**EXERCISE AIM:**
Each line of the material should be retyped without alteration.

**THE DATA:**
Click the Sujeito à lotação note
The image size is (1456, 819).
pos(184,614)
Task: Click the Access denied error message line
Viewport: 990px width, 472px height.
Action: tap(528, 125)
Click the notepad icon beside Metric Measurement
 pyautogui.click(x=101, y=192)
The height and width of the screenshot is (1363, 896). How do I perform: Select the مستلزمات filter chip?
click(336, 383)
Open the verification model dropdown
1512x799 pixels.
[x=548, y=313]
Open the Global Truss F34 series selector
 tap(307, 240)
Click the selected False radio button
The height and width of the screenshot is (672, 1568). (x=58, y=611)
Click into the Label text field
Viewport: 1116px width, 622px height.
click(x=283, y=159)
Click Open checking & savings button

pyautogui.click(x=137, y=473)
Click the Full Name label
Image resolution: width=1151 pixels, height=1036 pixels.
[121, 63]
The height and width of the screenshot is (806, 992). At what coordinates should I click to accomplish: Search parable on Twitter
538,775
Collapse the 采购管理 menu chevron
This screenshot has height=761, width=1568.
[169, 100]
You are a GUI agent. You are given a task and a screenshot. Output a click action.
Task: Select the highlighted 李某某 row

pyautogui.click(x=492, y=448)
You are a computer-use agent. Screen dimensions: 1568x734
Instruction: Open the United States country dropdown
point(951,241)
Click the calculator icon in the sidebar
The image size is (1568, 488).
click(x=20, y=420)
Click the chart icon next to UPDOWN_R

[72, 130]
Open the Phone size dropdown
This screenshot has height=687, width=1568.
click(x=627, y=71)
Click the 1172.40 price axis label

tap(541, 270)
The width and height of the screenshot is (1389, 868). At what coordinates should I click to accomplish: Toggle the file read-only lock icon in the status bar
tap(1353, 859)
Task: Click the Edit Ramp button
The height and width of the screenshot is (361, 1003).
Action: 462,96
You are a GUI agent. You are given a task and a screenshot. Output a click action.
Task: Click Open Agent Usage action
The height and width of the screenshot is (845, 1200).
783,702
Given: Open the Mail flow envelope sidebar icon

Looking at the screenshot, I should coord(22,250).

**THE ANSWER:**
Click the Sujeito à lotação note
The image size is (1456, 819).
pos(184,614)
Task: Click the Access denied error message line
Viewport: 990px width, 472px height.
Action: tap(528, 125)
Click the notepad icon beside Metric Measurement
 pyautogui.click(x=101, y=192)
The height and width of the screenshot is (1363, 896). How do I perform: Select the مستلزمات filter chip?
click(336, 383)
Open the verification model dropdown
1512x799 pixels.
[x=548, y=313]
Open the Global Truss F34 series selector
 tap(307, 240)
Click the selected False radio button
The height and width of the screenshot is (672, 1568). (x=58, y=611)
Click into the Label text field
Viewport: 1116px width, 622px height.
click(x=283, y=159)
Click Open checking & savings button

pyautogui.click(x=137, y=473)
Click the Full Name label
Image resolution: width=1151 pixels, height=1036 pixels.
[121, 63]
The height and width of the screenshot is (806, 992). At what coordinates should I click to accomplish: Search parable on Twitter
538,775
Collapse the 采购管理 menu chevron
This screenshot has height=761, width=1568.
[169, 100]
You are a GUI agent. You are given a task and a screenshot. Output a click action.
Task: Select the highlighted 李某某 row

pyautogui.click(x=492, y=448)
You are a computer-use agent. Screen dimensions: 1568x734
Instruction: Open the United States country dropdown
point(951,241)
Click the calculator icon in the sidebar
The image size is (1568, 488).
click(x=20, y=420)
Click the chart icon next to UPDOWN_R

[72, 130]
Open the Phone size dropdown
This screenshot has height=687, width=1568.
click(x=627, y=71)
Click the 1172.40 price axis label

tap(541, 270)
The width and height of the screenshot is (1389, 868). At what coordinates should I click to accomplish: Toggle the file read-only lock icon in the status bar
tap(1353, 859)
Task: Click the Edit Ramp button
The height and width of the screenshot is (361, 1003).
Action: 462,96
You are a GUI agent. You are given a task and a screenshot. Output a click action.
Task: Click Open Agent Usage action
The height and width of the screenshot is (845, 1200).
783,702
Given: Open the Mail flow envelope sidebar icon

Looking at the screenshot, I should coord(22,250).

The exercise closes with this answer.